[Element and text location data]
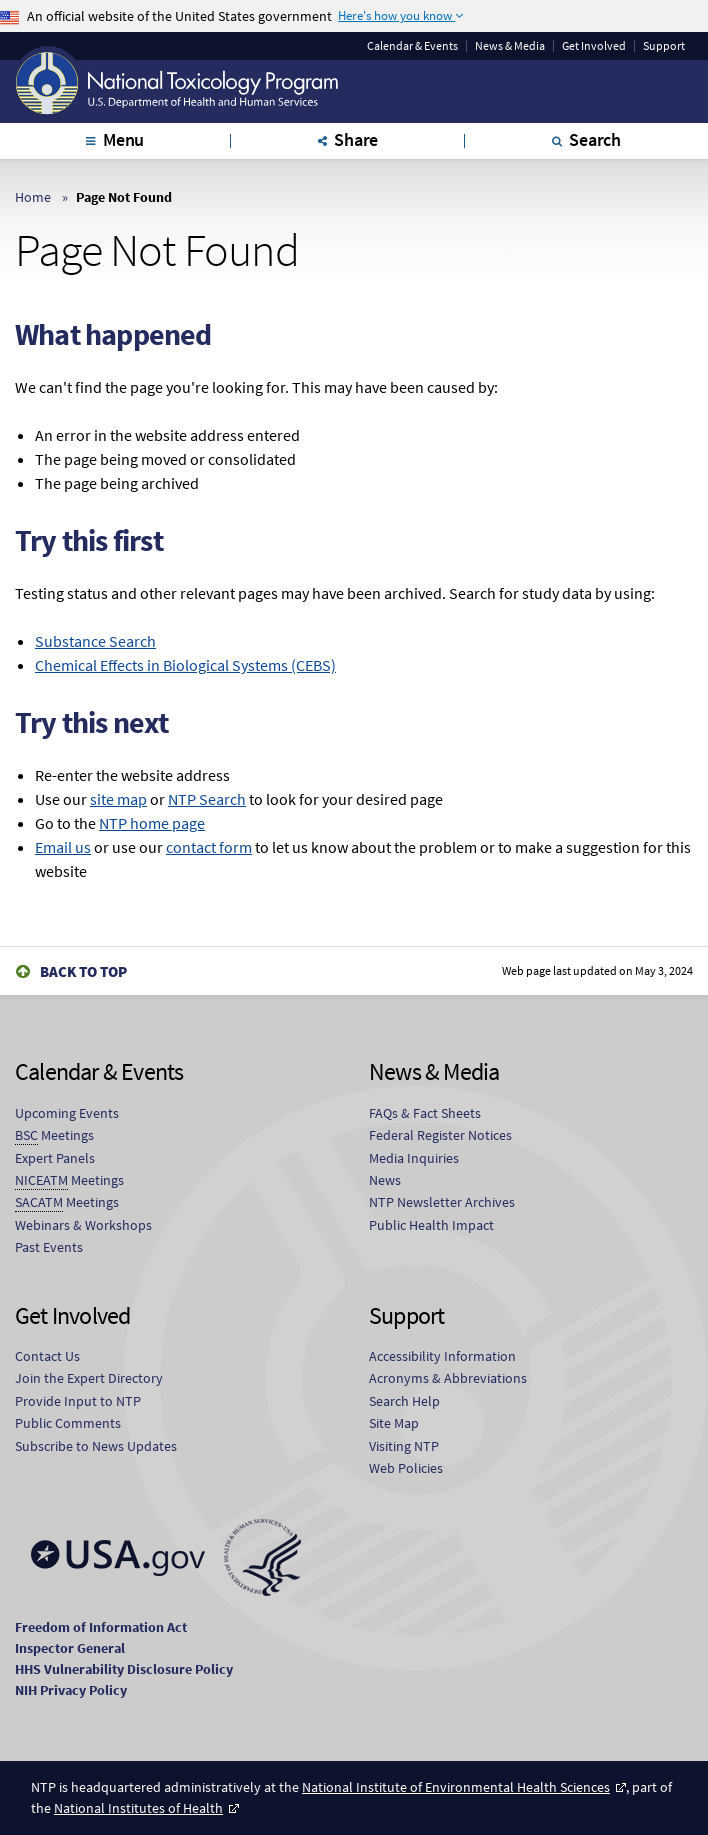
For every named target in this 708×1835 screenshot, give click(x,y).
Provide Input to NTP (78, 1401)
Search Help (404, 1401)
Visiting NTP (404, 1446)
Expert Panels (55, 1158)
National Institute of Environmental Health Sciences (456, 1787)
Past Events (49, 1247)
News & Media (510, 46)
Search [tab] (595, 139)
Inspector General (70, 1648)
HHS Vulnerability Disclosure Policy (124, 1669)
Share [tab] (356, 139)
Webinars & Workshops (83, 1225)
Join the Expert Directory (89, 1378)
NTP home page (152, 823)
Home (33, 197)
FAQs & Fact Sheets (425, 1113)
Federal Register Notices (440, 1135)
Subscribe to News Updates (96, 1446)
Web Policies (406, 1468)
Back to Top (83, 971)
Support (664, 46)
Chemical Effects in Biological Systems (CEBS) (185, 665)
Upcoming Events (67, 1113)
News (385, 1180)
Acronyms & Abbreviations (448, 1378)
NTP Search (207, 799)
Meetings (54, 1135)
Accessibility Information (442, 1356)
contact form (209, 847)
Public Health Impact (431, 1225)
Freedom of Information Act (101, 1627)
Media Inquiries (414, 1158)
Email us (63, 847)
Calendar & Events (412, 46)
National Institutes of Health (138, 1808)
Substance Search (95, 641)
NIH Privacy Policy (71, 1690)
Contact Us (47, 1356)
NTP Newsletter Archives (442, 1202)
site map (118, 799)
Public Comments (68, 1423)
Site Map (394, 1423)
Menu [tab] (123, 139)
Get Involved (594, 46)
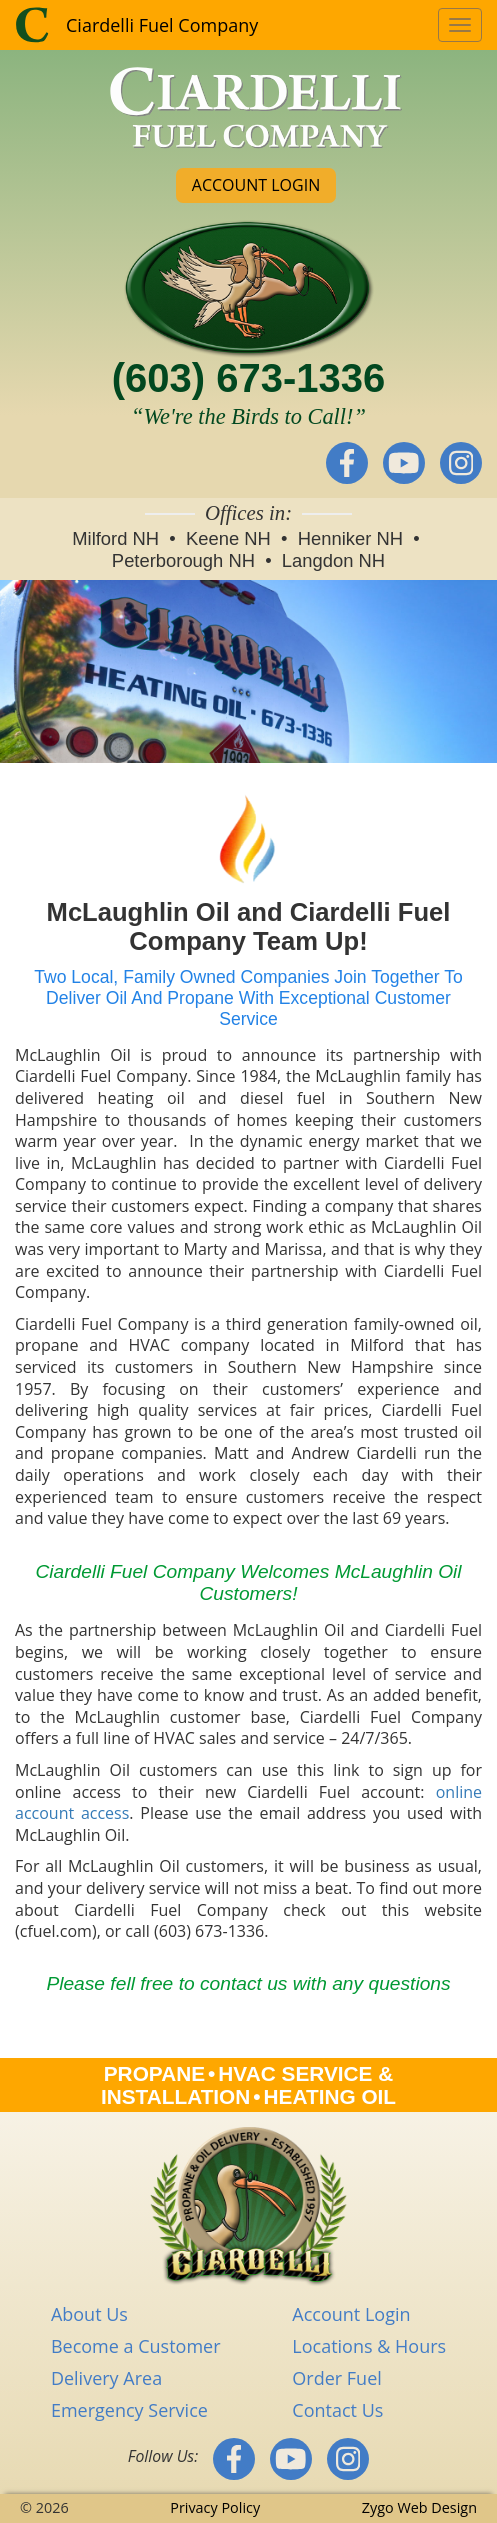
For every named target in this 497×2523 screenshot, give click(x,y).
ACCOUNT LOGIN (256, 185)
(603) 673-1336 (249, 378)
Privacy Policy (215, 2507)
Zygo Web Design (419, 2507)
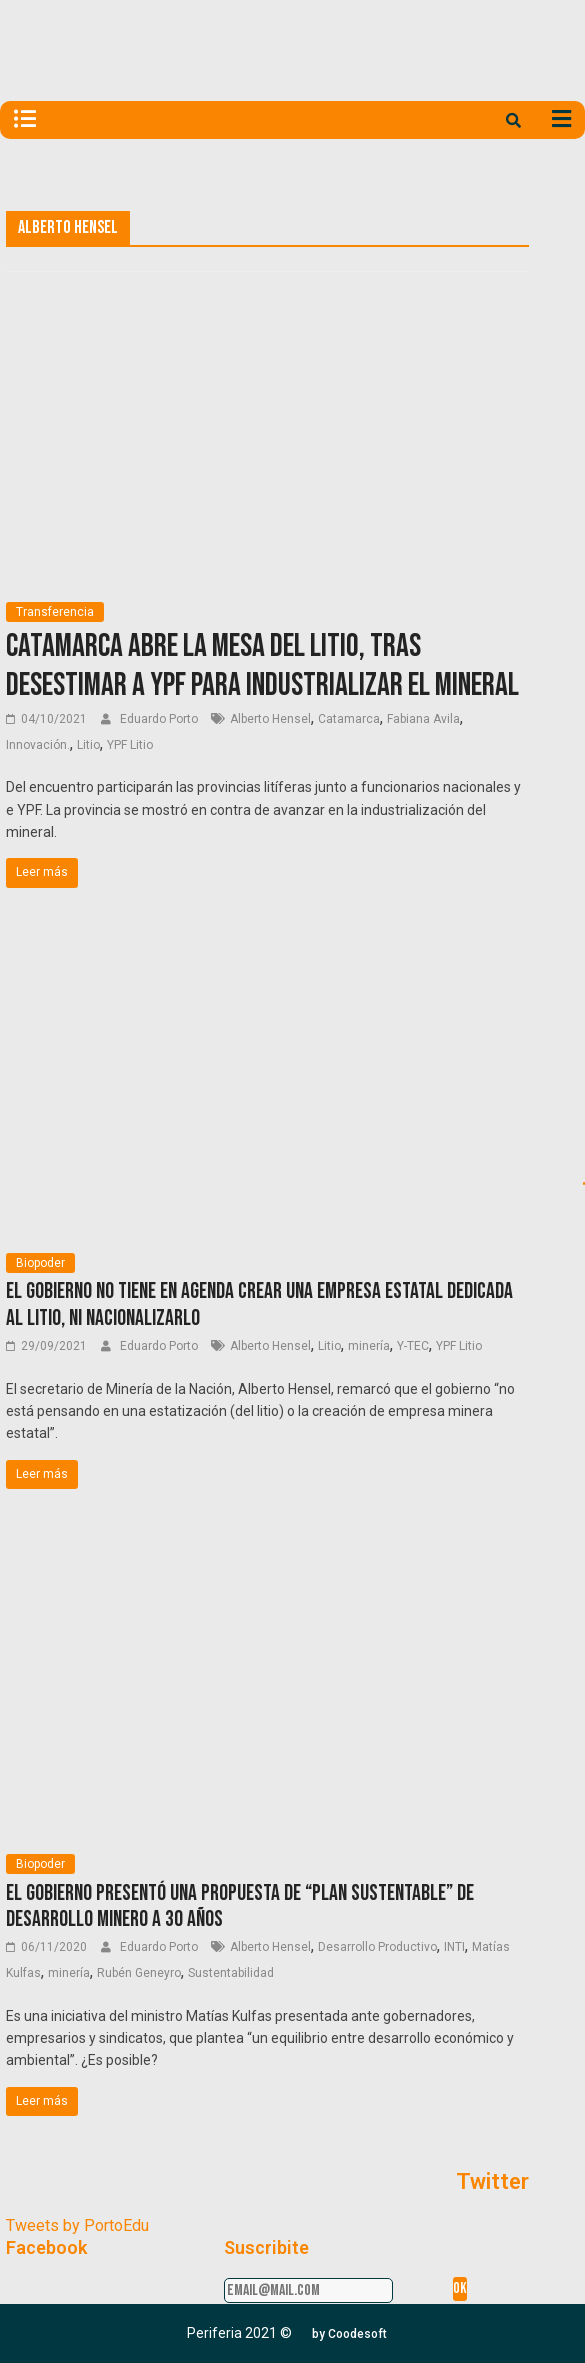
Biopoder (40, 1263)
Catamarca (349, 719)
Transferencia (55, 612)
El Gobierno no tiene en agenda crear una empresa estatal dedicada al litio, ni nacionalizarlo (259, 1304)
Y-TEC (413, 1346)
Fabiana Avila (423, 719)
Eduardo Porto (160, 719)
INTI (454, 1947)
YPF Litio (130, 745)
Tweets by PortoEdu (77, 2225)
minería (369, 1346)
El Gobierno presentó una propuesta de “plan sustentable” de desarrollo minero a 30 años (240, 1906)
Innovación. (38, 745)
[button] (349, 2334)
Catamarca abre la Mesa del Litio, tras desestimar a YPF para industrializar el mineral (262, 665)
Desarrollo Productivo (377, 1947)
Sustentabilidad (231, 1973)
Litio (88, 745)
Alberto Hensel (270, 719)
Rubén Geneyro (139, 1973)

Short problem:
Please return each line in the listing above that contains the string "Events", treating uppercase and lowercase as different.

The solution:
Past Events (49, 1247)
Upcoming Events (67, 1113)
Calendar & Events (412, 46)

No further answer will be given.